* Try it:
Print the entire listing. Each line must match the original exactly.

----

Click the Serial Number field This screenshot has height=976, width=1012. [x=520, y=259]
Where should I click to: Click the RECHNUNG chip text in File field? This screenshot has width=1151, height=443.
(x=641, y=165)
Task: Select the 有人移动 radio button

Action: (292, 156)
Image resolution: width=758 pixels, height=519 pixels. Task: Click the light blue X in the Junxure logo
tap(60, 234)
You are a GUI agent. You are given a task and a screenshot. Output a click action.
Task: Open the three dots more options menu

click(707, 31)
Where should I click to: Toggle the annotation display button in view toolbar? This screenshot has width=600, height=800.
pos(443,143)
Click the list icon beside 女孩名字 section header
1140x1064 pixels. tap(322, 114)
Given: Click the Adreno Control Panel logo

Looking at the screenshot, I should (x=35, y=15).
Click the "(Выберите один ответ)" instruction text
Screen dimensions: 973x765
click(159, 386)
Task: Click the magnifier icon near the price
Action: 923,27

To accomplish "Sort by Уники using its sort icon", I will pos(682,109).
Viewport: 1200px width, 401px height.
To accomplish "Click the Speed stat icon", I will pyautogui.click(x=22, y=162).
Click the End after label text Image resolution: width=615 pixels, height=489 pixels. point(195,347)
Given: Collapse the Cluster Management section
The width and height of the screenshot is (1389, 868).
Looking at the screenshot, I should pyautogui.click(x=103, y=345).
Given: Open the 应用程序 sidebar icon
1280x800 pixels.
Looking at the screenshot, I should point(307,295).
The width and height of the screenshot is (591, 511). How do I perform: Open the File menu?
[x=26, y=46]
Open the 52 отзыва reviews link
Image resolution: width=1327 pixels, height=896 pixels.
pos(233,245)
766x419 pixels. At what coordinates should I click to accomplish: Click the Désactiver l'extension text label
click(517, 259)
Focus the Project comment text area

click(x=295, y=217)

----

* Written reply:
Click the Serial Number field This screenshot has height=976, width=1012. [x=520, y=259]
Where should I click to: Click the RECHNUNG chip text in File field? This screenshot has width=1151, height=443.
(x=641, y=165)
Task: Select the 有人移动 radio button

Action: (292, 156)
Image resolution: width=758 pixels, height=519 pixels. Task: Click the light blue X in the Junxure logo
tap(60, 234)
You are a GUI agent. You are given a task and a screenshot. Output a click action.
Task: Open the three dots more options menu

click(707, 31)
Where should I click to: Toggle the annotation display button in view toolbar? This screenshot has width=600, height=800.
pos(443,143)
Click the list icon beside 女孩名字 section header
1140x1064 pixels. tap(322, 114)
Given: Click the Adreno Control Panel logo

Looking at the screenshot, I should (x=35, y=15).
Click the "(Выберите один ответ)" instruction text
Screen dimensions: 973x765
click(159, 386)
Task: Click the magnifier icon near the price
Action: 923,27

To accomplish "Sort by Уники using its sort icon", I will pos(682,109).
Viewport: 1200px width, 401px height.
To accomplish "Click the Speed stat icon", I will pyautogui.click(x=22, y=162).
Click the End after label text Image resolution: width=615 pixels, height=489 pixels. point(195,347)
Given: Collapse the Cluster Management section
The width and height of the screenshot is (1389, 868).
Looking at the screenshot, I should pyautogui.click(x=103, y=345).
Given: Open the 应用程序 sidebar icon
1280x800 pixels.
Looking at the screenshot, I should point(307,295).
The width and height of the screenshot is (591, 511). How do I perform: Open the File menu?
[x=26, y=46]
Open the 52 отзыва reviews link
Image resolution: width=1327 pixels, height=896 pixels.
pos(233,245)
766x419 pixels. At what coordinates should I click to accomplish: Click the Désactiver l'extension text label
click(517, 259)
Focus the Project comment text area

click(x=295, y=217)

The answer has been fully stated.